There are plenty of legitimate concerns over Barack Obama’s competency, but not just because of Leon Panetta’s new memoir. Hugh Hewitt interviewed CNN host Jake Tapper last night to discuss the fallout from Panetta’s book, which reveals that the White House sometimes just prefers to make no decision at all and let issues become moot. Panetta claims that is how Obama handled the issue of arming Syrian rebels in 2011 forward, and rebukes Obama for not making a decision. Given that, Hugh asks, aren’t there legitimate concerns how Obama is handling any of the crises facing the US, including Ebola? Tapper concurs that there’s room for legitimate questions, given what Panetta, Robert Gates, and even Hillary Clinton have revealed in their memoirs:
HH: Let me ask you, then, to overlay the key part of last night’s Leon Panetta interview with Bill O’Reilly. I don’t know if you had a chance to watch that, but have you had Secretary Panetta on, yet?
JT: No, Gloria Borger did the interview for CNN, and we ran a big chunk of that yesterday on the show.
HH: Well, I hope he sits down with you. I want to talk to him as well, and he’s very candid, and of course, he’s got the same sort of experience set that both Gates and Rumsfeld had, and they’re serious guys, and they take it seriously. But one of the things he described in that interview with O’Reilly is that there really was no decision ever made on bombing Syria.
JT: Right.
HH: It just didn’t happen. And I’m wondering if the same “leadership” style is at work in the Ebola crisis at the White House, which is not to decide is to decide to do nothing?

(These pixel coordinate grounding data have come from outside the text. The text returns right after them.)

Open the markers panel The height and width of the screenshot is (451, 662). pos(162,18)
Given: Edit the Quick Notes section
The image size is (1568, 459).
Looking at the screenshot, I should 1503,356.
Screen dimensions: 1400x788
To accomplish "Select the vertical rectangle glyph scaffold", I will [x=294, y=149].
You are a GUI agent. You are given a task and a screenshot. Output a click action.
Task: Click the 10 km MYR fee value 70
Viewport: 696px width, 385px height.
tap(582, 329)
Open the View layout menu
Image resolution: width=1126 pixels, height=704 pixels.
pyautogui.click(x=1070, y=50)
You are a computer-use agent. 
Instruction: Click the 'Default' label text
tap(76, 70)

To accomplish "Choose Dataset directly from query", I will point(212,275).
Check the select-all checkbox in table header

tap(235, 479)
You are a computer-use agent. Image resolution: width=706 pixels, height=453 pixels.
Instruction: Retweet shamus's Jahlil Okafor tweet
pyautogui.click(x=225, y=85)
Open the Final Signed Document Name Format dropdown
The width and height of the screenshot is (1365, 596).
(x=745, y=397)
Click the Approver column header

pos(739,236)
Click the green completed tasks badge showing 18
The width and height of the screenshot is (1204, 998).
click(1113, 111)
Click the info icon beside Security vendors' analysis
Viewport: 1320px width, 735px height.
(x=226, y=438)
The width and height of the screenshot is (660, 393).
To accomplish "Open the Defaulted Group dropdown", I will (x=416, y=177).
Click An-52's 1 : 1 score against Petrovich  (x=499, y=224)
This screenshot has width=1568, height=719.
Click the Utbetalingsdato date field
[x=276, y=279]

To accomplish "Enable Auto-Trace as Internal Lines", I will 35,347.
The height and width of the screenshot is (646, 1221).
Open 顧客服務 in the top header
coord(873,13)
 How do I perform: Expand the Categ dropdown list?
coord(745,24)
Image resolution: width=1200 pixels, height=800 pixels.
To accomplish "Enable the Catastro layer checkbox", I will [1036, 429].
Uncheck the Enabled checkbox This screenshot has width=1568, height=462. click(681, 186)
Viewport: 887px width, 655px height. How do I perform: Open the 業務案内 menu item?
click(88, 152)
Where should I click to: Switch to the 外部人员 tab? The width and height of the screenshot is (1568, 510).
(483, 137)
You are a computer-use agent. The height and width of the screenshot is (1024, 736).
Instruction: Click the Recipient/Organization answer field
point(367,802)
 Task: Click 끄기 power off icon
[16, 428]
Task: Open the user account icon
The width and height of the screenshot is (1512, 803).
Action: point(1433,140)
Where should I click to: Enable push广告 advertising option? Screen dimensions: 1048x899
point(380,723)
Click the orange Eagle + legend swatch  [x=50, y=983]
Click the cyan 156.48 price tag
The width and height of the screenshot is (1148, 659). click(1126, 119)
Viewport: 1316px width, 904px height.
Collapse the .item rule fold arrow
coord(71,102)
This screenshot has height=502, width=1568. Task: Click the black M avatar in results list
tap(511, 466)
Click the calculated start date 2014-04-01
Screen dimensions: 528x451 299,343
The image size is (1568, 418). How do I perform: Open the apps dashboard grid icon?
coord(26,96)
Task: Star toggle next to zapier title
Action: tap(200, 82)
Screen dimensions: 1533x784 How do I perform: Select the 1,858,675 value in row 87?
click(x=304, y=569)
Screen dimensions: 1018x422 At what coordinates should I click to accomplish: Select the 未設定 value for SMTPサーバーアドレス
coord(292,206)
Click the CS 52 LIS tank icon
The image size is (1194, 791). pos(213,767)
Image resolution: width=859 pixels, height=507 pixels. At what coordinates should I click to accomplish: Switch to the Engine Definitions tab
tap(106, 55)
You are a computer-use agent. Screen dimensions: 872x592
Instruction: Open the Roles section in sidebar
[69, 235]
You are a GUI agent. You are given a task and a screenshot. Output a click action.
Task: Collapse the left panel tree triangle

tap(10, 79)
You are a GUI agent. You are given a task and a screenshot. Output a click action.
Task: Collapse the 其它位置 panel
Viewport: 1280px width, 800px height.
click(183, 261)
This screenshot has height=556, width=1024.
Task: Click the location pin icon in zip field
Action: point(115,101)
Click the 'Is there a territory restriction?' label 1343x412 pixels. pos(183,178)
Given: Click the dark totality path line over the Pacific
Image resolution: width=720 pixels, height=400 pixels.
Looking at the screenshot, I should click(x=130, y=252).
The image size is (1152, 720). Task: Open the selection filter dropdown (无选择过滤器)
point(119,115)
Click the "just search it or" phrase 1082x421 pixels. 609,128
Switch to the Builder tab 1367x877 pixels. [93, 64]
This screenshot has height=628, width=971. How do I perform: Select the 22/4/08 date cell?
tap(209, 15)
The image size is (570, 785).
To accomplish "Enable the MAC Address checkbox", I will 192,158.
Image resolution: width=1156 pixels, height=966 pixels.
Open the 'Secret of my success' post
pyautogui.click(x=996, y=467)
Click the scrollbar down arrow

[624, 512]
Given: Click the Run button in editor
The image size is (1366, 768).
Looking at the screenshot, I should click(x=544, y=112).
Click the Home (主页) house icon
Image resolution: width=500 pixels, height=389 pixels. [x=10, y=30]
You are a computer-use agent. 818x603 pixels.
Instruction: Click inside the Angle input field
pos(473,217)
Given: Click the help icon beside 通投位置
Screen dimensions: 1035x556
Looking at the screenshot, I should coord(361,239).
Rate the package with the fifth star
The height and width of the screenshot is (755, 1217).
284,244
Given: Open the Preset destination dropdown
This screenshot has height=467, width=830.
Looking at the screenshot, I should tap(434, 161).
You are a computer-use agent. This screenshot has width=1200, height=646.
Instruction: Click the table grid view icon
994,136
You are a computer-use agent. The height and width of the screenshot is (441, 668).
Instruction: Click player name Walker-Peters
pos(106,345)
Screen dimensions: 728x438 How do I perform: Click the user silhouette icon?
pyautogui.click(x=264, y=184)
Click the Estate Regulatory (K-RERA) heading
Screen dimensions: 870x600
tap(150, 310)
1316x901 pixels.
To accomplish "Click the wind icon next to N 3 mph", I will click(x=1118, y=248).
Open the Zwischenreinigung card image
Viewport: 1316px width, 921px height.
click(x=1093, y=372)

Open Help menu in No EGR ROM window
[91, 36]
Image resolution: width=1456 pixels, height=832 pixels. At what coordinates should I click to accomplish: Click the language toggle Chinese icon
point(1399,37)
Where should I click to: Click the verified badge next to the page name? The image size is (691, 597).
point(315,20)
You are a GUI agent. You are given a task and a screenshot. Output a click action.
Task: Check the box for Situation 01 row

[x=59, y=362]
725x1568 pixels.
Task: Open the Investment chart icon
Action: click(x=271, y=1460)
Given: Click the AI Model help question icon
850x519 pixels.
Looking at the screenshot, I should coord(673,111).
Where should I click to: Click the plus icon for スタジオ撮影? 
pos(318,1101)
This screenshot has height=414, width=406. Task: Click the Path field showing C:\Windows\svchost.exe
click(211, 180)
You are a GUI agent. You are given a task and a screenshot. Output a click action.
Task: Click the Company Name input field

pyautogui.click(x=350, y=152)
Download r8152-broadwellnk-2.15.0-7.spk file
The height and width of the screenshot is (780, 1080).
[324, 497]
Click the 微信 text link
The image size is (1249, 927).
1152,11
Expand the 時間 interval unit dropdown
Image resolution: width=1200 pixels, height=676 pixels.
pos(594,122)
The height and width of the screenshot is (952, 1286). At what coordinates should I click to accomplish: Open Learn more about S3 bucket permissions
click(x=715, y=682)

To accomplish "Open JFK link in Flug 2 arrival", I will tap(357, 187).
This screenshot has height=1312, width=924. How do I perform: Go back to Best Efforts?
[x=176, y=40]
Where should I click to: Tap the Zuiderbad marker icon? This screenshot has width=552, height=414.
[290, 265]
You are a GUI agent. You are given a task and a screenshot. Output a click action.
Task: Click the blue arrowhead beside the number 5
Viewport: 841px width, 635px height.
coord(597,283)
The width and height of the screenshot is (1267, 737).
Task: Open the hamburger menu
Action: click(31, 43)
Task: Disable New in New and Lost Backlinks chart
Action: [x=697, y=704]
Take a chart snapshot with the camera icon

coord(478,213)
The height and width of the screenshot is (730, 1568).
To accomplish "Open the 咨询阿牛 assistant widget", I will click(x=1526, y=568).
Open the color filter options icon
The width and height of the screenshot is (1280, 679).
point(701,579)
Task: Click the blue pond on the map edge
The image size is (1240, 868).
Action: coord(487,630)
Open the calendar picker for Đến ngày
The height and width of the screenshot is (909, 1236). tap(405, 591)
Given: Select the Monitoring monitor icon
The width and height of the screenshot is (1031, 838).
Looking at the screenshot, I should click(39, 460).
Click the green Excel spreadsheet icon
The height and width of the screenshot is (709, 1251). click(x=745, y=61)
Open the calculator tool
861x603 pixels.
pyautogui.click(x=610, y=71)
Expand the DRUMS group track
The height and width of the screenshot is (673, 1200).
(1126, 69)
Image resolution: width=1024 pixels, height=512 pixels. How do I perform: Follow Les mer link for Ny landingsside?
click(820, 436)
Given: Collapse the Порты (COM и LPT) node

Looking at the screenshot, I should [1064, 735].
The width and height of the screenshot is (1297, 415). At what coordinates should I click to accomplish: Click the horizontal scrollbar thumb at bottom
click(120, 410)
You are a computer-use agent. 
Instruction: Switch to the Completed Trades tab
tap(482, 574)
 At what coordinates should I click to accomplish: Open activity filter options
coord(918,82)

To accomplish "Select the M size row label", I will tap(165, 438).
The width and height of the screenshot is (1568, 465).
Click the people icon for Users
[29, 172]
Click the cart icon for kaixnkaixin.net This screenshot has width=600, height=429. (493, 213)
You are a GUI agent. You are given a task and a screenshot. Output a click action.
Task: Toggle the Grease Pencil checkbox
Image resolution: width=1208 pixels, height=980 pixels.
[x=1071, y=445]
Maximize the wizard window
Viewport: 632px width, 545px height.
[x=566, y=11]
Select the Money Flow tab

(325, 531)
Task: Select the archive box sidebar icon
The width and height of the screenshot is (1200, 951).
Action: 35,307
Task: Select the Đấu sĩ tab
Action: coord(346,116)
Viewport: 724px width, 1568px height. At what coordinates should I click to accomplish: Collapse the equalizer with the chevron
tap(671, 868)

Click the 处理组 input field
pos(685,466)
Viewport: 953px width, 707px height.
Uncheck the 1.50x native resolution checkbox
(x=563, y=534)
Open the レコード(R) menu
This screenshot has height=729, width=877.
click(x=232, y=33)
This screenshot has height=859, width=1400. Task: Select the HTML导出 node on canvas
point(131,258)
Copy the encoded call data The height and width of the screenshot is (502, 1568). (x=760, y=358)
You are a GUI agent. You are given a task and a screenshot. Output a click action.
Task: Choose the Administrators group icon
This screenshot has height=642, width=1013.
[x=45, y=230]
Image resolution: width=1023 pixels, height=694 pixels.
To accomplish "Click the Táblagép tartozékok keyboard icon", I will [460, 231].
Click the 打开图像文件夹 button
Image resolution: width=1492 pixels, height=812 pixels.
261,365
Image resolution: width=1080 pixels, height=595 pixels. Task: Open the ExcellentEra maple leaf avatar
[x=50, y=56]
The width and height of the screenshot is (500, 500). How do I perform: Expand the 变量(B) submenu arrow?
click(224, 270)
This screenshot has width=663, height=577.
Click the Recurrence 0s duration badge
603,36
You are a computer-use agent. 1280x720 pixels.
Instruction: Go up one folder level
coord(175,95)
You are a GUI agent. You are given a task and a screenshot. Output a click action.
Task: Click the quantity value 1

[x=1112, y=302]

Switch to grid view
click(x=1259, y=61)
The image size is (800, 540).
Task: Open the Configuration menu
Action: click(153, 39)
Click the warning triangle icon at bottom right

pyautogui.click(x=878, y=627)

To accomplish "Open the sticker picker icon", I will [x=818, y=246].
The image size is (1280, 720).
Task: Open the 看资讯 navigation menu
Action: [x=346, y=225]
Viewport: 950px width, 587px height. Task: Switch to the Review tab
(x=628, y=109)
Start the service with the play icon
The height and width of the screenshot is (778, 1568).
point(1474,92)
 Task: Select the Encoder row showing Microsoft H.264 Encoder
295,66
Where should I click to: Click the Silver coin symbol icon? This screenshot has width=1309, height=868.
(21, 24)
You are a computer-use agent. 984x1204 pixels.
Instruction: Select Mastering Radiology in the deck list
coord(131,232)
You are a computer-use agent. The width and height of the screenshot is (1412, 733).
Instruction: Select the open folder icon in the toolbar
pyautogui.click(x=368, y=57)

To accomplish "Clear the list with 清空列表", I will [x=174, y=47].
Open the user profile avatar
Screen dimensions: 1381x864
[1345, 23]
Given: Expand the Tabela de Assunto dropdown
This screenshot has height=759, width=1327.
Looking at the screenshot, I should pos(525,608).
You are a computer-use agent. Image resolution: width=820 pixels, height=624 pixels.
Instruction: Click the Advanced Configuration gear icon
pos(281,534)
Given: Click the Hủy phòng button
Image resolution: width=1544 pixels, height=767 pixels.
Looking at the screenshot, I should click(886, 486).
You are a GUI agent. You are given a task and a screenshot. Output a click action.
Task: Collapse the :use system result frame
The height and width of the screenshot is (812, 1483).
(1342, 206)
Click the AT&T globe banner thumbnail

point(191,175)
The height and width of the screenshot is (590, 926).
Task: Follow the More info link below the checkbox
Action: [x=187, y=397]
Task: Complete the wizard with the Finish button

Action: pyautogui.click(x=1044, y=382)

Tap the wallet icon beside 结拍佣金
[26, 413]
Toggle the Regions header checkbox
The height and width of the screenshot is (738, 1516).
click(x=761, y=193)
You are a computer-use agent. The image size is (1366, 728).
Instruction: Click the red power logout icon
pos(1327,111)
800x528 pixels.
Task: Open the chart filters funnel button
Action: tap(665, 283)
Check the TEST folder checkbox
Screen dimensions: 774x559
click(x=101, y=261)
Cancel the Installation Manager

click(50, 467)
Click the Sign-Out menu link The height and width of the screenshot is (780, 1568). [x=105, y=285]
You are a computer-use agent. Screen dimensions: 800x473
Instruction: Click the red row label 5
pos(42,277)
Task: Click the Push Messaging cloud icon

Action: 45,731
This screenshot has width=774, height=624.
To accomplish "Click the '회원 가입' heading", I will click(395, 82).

JT: It’s a legitimate question. I mean, I think that these criticisms that we’ve heard from Secretary Gates, Secretary Panetta, Secretary Clinton to a degree, her criticism of don’t do stupid stuff is not a philosophy, you know, you can discount one of them. You know, maybe you can discount two of them. I don’t know how you discount three of them. There are questions about whether the kind of centralized leadership style is appropriate for the times in which we live, and that’s certainly what Secretary Panetta is saying, that at the very least, he thought that a decision should have been made, even if the decision was don’t arm the ‘moderate’ Syrian rebels. He thought that at the very least, it should have been announced. He was also very critical on the subject of whether or not the Obama administration should have pressed harder for there to be troops kept in Iraq.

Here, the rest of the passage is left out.